He “Danube blue” of Johann Strauss II He will travel to space this month at the speed of light to commemorate 200 years from the birth of the King of the Waltz.
The classical piece will be transmitted to the cosmos while interpreted by the Symphony Orchestra Vienna. The celestial farewell on May 31 – transmitted live with free public projections in Vienna, Madrid and New York – will also celebrate the 50th anniversary of the Foundation of the Foundation of the European Space Agency (THAT).
Although music could become real -time radio signs, according to those in charge, ESA will broadcast a pre -recorded version of the orchestra trial the previous day to avoid any technical problem. The live performance will provide the accompaniment.
The radio signals will be launched at the speed of light, or amazing 670 miles per hour.
At that speed, the music will leave the moon behind 1.5 seconds, Mars in 4.5 minutes, Jupiter in 37 minutes and will reach Neptune in four hours. In 23 hours, the signals will be as far from the earth as the Voyager 1 of the POTthe most distant spacecraft in the world, more than 15,000 million miles in interstellar space.

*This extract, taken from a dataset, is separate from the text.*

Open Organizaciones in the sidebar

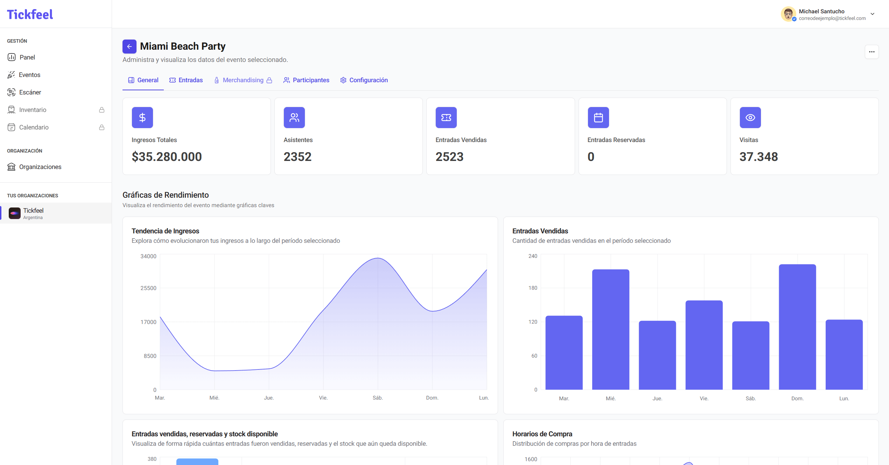pyautogui.click(x=40, y=167)
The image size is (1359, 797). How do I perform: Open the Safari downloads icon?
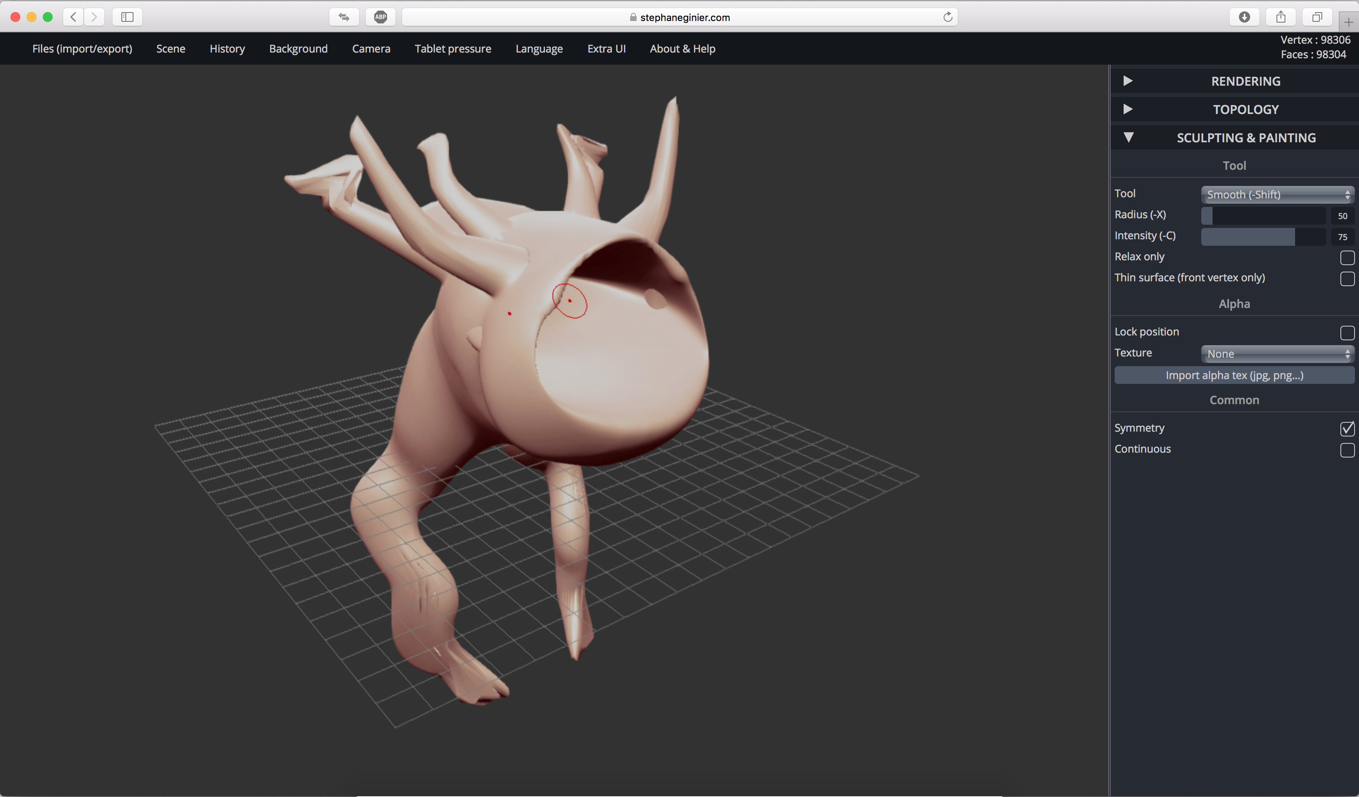click(1244, 17)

In 2008, NASA also celebrated its 50th anniversary by transmitting a song directly to the deep space: “Across The Universe” by the Beatles. And last year, NASA sent to Venus “The Rain (Supa Dupa Fly)” by Missy Elliott.
Music has even fluid from another planet to Earth, courtesy of a NASA Mars explorer. The flight controllers in the California jet propulsion laboratory sent a recording of “Reach for The Stars” by Will.i.am al Curiosity in 2012 and the Marciano Rover broadcast it back.

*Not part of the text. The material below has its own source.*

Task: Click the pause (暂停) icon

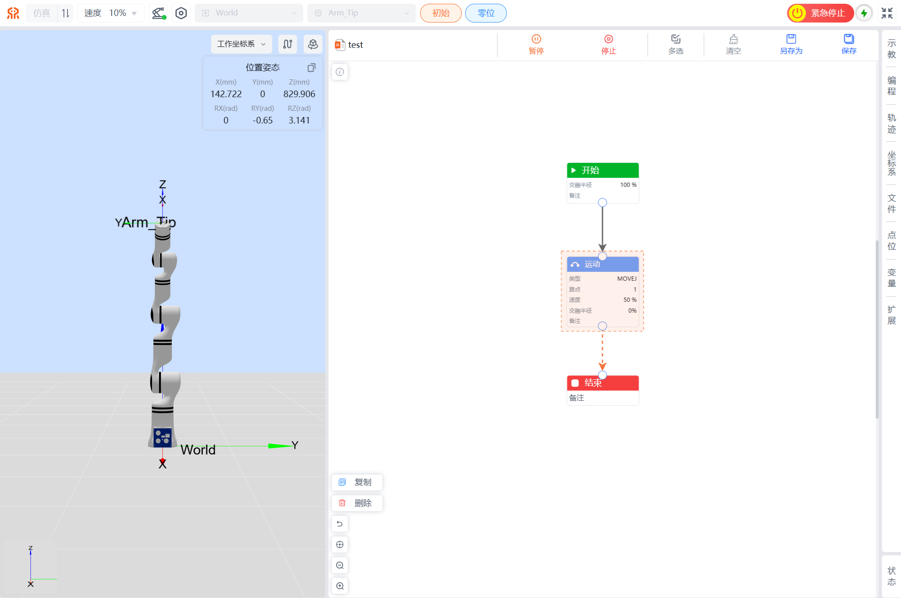Action: click(536, 39)
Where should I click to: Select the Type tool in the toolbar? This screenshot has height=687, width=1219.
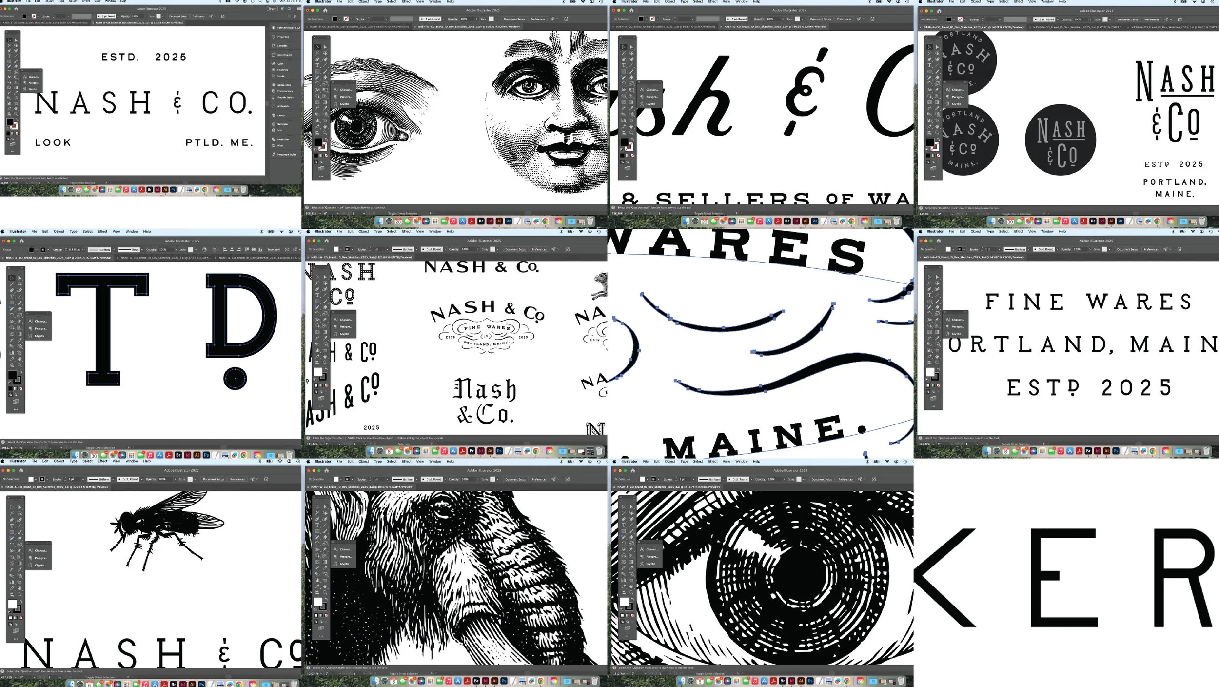tap(9, 56)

These are all transmissions to deep space, unlike the melodies that flow between NASA’s mission control and orbit crews since the mid -1960s.
Now it is Strauss’s turn, after being left out for Voyager’s gold records almost half a century ago.
Run in 1977, NASA’s Voyager 1 and 2 twins each carry a gold -plated copper copper phonographic disc, along with a reproduction stiletto and instructions for any person or something out there.
Discs contain sounds and images of the earth, as well as 90 minutes of music. The late astronomer Carl Sagan led the committee that chose pieces of Bach, Beethoven, Mozart and Stravinsky, along with modern and indigenous selections.
Among the omitted was Strauss, whose “Danube” adorned the science fiction work of Stanley Kubrick of 1968 “2001: Odyssey of space.”
The Tourism Office in Vienna, where Strauss was born on October 25, 1825, said he seeks to correct this “cosmic error” sending “the most famous of all the waltzes” to his home destined among the stars.
The great radio antenna of ESA in Spain, part of the Space Agency’s deep space network, will make the honors. The antenna will sign up in the direction of Voyager one so that the “Blue Danube” is directed there.
“Music connects us all through time and space in a very particular way,” said Josef Aschbacher, general director of ESA, in a statement. “The European Space Agency is pleased to share the stage with Johann Strauss II and open the imagination of future scientists and space explorers who could one day travel to the hymn of space.”